This Seminar will host Dr Dafydd Owen, Senior Scientific Director at Pfizer Medicine Design and our own Dr Fangyuan Cao (ICL).
Agenda
13:30 – 14:00 Dr Fangyuan Cao (Imperial College London)
Discovery of a potent deubiquitinase small molecule activity-based probe
Deubiquitinases (DUBs) are a family of >100 proteases that hydrolyze isopeptide bonds linking ubiquitin to protein substrates, which can lead to reduced substrate degradation through the ubiquitin proteasome system. Deregulation of DUB activity has been implicated in many disease states, including cancer, neurodegeneration and inflammation, and several have been recognized as attractive targets for therapeutic intervention. Ubiquitin-derived covalent activity-based probes (ABPs) provide a powerful tool for DUB activity profiling, but their large recognition element impedes cellular permeability and presents an unmet need for small molecule ABPs which can account for regulation of DUB activity in intact cells or organisms. Here, through comprehensive chemoproteomic warhead profiling we identify a novel cyanopyrrolidine (CNPy) probe IMP-2373 as a small molecule pan-DUB ABP to monitor DUB activity in physiologically relevant live cell systems. Through proteomics and targeted assays, we demonstrate that IMP-2373 quantitatively engages more than 35 DUBs in diverse cell lines across a range of non-toxic concentrations. We further demonstrate its application to quantification of changes in intracellular DUB activity during pharmacological inhibition, and during MYC deregulation in a model of B cell lymphoma. IMP-2373 thus offers a complementary tool to ubiquitin ABPs to monitor dynamic DUB activity in the context of disease-relevant phenotypes.

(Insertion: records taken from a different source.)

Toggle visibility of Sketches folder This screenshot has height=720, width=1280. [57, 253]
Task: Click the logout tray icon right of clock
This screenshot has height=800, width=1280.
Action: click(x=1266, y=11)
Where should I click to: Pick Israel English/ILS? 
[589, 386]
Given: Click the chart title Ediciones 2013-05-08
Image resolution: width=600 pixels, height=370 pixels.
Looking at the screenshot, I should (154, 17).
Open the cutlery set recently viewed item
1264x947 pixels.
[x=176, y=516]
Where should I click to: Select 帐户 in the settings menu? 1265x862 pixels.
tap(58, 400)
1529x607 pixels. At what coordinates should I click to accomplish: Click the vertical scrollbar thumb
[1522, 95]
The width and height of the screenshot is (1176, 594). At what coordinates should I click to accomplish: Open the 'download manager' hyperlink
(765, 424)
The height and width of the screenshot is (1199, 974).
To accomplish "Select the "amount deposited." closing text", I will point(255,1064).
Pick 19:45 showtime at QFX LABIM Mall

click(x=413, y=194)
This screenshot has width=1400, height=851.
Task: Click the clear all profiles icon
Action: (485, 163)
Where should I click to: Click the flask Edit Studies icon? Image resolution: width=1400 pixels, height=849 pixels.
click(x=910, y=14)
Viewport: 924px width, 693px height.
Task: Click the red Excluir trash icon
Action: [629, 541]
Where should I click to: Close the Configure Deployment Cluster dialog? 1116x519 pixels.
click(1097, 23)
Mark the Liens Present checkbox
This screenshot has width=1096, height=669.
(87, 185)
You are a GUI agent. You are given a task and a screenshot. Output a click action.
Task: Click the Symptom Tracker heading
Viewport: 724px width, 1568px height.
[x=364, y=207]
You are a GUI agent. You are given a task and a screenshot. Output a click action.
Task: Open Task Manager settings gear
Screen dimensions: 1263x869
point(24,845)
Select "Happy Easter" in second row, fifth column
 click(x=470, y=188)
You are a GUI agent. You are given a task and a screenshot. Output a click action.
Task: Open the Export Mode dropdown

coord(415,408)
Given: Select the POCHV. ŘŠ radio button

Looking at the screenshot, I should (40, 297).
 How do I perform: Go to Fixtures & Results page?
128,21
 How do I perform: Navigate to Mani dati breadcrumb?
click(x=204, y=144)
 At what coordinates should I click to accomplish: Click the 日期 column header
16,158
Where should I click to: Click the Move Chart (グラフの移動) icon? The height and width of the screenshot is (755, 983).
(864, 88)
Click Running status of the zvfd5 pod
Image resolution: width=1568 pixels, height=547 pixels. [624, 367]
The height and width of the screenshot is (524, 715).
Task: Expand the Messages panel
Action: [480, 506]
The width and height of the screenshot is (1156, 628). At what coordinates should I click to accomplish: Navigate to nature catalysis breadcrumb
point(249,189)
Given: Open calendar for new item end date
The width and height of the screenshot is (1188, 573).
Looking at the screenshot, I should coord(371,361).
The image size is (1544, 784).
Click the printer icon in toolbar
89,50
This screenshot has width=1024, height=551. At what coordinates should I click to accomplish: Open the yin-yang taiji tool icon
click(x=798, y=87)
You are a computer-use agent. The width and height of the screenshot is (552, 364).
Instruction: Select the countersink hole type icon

14:00 – 15:00 Main speaker: Dafydd Owen (Pfizer): The Discovery of PAXLOVID
Structural insight on the SARS-CoV-2 Mpro and previous small molecule experience with intravenous SARS-CoV-1 inhibitors gave a starting point for an oral Mpro inhibitor program in response to the COVID-19 outbreak in March 2020. Working in a peptidomimetic chemotype, the team investigated a number of cysteine traps in reversibly covalent inhibitors, while looking to confer sufficient metabolic stability and permeability to attain oral bioavailability. This work resulted in the discovery of nirmatrelvir, the first oral SARS-CoV-2 Mpro inhibitor to reach clinical development. Nirmatrelvir/ritonavir went on to receive emergency use authorization for the treatment of high risk COVID-19 patients in the United States as PAXLOVID in December of 2021, just 17 months after nirmatrelvir was first synthesized.
Short Bio
Dafydd Owen has twenty-three years of experience as a medicinal chemist in the design and synthesis of drug-like molecules for Pfizer at its Sandwich UK and Cambridge MA research sites. He obtained his first degree at Imperial College in 1994 before moving to the University of Cambridge to gain a Ph.D under the supervision of Professor Steve Ley in 1997. Having won a research fellowship for postdoctoral work, he spent 1998 with Professor Leo Paquette at Ohio State University. During his research career he has delivered over one hundred invited lectures and is an author on over seventy research papers and patents. He has made contributions seven clinical candidates during his career at Pfizer. He serves as a board member of the Structural Genomics Consortium and sits on the editorial advisory board of the Journal of Medicinal Chemistry. He currently works in an outward looking, academically collaborative group for Pfizer looking to better understand protein families and their role in human disease through chemistry.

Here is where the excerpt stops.